··· GIVEN RECORDS

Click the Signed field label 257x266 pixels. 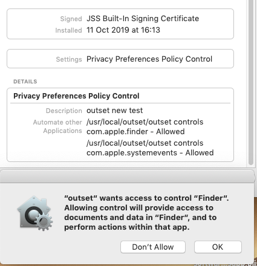coord(71,19)
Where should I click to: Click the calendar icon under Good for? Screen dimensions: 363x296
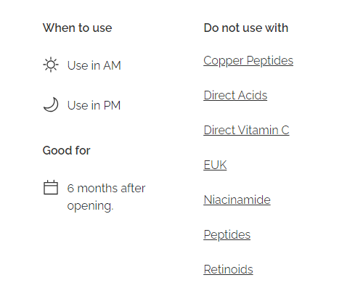click(51, 187)
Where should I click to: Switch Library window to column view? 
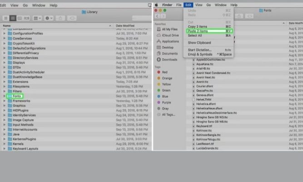point(20,18)
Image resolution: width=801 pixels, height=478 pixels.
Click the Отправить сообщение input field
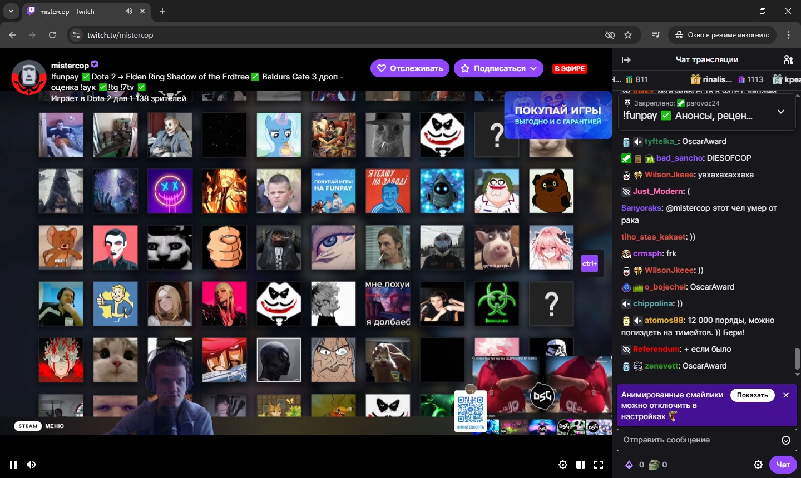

······

■ **TASK GOAL**: Copy out the material unchanged, from the line containing "Where should I click to: Switch" through the end of the material. Leave the pictures out.

■ **RESULT FOR THIS EXERCISE**:
Where should I click to: Switch Library window to column view? 
point(20,18)
Image resolution: width=801 pixels, height=478 pixels.
Click the Отправить сообщение input field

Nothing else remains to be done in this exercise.